Even if you’re in the Wal-Mart Shopper economic bracket, chances are not everything you buy there is necessary to your survival; that DVD you just bought for $7.49 is something you can cut if prices there go up. But if you’re in the Wal-Mart Shopper economic bracket, and you order clothes from L.L. Bean as more than a once-in-awhile thing, you’ll be pwned, as the kids say, by your credit-card company.
No, I’m saying that for the most part they need Wal-Mart prices, but most of them can still afford some extras - at Wal-Mart prices. Can they pay L.L.Bean prices? Fuck, no. But along with the other stuff they’re buying because they have to, most of them can buy some cheap-shit luxuries, too, like the $7.49 DVD.
But my point is, a decent-paying job and universal health care would solve a lot more of their problems than Extra-Low Prices will.
This must be directed at someone else, but I’m not sure who. But it’s rebutting points I haven’t made, and wasn’t particularly intending to.
My proposed remedies, if you recall, were universal health care, and ways to make union organizing easier and less risky.

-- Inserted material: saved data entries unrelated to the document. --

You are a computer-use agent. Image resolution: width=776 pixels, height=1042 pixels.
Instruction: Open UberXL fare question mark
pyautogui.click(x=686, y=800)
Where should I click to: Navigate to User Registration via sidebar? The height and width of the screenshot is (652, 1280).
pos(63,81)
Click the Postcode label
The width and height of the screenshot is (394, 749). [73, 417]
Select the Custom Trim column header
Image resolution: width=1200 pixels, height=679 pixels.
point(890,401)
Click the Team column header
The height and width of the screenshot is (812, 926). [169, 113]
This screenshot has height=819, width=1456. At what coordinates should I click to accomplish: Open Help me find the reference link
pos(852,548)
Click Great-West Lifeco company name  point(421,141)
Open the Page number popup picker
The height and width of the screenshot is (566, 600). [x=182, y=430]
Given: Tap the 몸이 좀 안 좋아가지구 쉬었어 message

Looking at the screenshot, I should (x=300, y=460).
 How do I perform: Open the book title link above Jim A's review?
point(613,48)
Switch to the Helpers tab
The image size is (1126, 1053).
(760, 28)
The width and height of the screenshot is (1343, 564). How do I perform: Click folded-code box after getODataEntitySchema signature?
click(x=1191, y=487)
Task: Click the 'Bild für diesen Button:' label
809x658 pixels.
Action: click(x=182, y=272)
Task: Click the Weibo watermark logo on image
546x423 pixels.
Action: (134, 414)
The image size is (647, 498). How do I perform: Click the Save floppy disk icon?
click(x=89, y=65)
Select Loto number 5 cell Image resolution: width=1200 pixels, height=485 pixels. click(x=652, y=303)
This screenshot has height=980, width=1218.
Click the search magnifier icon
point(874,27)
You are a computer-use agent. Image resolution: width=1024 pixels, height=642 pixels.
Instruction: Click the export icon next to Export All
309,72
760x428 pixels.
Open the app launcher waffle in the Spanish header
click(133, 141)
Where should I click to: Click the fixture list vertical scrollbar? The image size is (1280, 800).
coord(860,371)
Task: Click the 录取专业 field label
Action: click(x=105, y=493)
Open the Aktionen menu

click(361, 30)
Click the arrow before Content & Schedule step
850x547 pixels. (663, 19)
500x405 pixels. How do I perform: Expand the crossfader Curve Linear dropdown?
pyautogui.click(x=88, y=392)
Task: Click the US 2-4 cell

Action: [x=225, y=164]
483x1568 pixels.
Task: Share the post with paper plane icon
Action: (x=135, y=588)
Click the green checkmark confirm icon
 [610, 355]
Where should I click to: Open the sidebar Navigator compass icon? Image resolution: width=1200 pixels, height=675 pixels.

I in fact agree that Wal-Mart provides a lot more choices than Mom-and-Pop-Mart, and is pretty damned convenient in many ways. I don’t believe Wal-Mart should be legislated or referendumed out of existence anymore than any other business should. My point was that, regardless of one’s reasons for desiring not to do business with a particular concern, we’re all better served when one doesn’t have to go to another city to do so. My MIL, for instance, is a working-class Southern Baptist who’s voted for Bush twice, God help her, and has no ideological axe to grind with Wal-Mart. But even she chafes at the fact of their near-unavoidability.